FFT: why the reconstructions from different frequency-domain data produce the same result

Question

Does the (i)fftshift operation which changes the position of an certain value have something to do with the reconstructed image? If using zero-filling, cutting the data in frequency-domain also make no sense?

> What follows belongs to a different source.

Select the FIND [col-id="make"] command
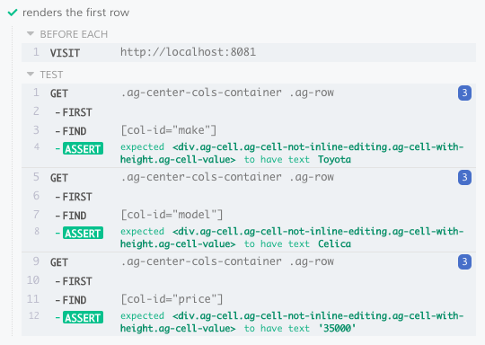 [x=249, y=130]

A MATLAB demonstration:

I = imread('cameraman.tif');

% making 3 different frequency data
kraw = fft2(I);
kshift = fftshift(kraw);
kcut = kshift(:,1:end-64);

imshow(abs([kraw,kshift,kcut]),[])
% reconstructing
ToImage = @(x) uint8(abs(x));
Rraw = ToImage(ifft2(kraw));
Rshift = ToImage(ifft2(kshift));
Rcut = ToImage(ifft2(kcut,size(I,1),size(I,2)));
imshow([I,Rraw,Rshift,Rcut])

% metric the difference
ssim_raw = ssim(uint8(abs(Rraw)),I);
ssim_shift = ssim(uint8(abs(Rshift)),I);
ssim_cut = ssim(uint8(abs(Rcut)),I);
title(['SSIM:    1-----|-----',num2str(ssim_raw),'----|-----',num2str(ssim_shift),'----|-----',num2str(ssim_cut)])

Answer 1

I can't run matlab right now, but the general answer is that they have to produce different results. The DFT is an isomorphism, which means that there is one and only one spectrum for any image and one and only one image for any spectrum.

You should probably look at the actual coherent differences of the results. For instance, an fftshift in the frequency domain is equivalent to a linear phase multiplication in the spatial domain and will not affect the magnitude. The cut example surprises me, so I suspect its the result of how the ssim metric works. I am not familiar with it so I can't give any specifics.